##### Supplied material #####
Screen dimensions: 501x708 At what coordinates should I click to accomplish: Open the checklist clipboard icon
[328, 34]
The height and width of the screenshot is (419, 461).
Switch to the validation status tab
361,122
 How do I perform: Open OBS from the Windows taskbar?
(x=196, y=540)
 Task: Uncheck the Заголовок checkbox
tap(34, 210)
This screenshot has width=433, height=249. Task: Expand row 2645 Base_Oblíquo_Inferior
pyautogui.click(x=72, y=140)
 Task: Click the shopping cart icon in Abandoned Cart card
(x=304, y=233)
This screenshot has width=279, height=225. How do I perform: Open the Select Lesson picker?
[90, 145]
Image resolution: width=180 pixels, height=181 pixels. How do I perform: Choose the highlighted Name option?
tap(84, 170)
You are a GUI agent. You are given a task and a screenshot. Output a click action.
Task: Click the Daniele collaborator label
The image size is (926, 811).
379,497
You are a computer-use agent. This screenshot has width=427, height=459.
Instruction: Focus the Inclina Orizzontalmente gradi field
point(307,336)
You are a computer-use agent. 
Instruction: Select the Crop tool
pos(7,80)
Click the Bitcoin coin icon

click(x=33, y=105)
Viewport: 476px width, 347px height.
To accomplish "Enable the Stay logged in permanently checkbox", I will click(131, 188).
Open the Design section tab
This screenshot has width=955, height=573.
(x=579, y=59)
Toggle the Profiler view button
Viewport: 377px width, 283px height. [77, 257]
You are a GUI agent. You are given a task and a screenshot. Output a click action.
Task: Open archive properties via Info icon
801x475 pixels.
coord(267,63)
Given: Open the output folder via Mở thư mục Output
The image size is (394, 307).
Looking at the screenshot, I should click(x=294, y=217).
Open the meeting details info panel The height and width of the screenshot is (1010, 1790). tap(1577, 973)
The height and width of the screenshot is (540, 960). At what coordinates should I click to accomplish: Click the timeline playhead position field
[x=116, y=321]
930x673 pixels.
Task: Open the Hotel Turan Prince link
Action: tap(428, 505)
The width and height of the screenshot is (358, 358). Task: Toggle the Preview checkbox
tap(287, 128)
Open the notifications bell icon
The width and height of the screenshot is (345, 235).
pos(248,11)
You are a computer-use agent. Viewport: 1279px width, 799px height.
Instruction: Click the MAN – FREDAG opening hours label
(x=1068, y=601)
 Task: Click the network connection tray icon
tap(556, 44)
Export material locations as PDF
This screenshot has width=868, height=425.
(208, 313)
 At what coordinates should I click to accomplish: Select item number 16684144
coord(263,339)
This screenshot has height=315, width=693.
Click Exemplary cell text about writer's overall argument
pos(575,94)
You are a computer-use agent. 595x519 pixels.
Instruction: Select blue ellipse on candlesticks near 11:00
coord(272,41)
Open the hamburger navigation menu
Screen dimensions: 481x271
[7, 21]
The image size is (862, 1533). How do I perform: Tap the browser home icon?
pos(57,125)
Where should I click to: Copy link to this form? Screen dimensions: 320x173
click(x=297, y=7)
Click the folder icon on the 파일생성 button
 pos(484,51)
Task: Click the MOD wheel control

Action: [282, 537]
#####
**What to produce:**
From the line with "The image size is (862, 1533)." through the last line of the records, set down every line exactly as written and leave out all others.

**Task output:**
The image size is (862, 1533). How do I perform: Tap the browser home icon?
pos(57,125)
Where should I click to: Copy link to this form? Screen dimensions: 320x173
click(x=297, y=7)
Click the folder icon on the 파일생성 button
 pos(484,51)
Task: Click the MOD wheel control

Action: [282, 537]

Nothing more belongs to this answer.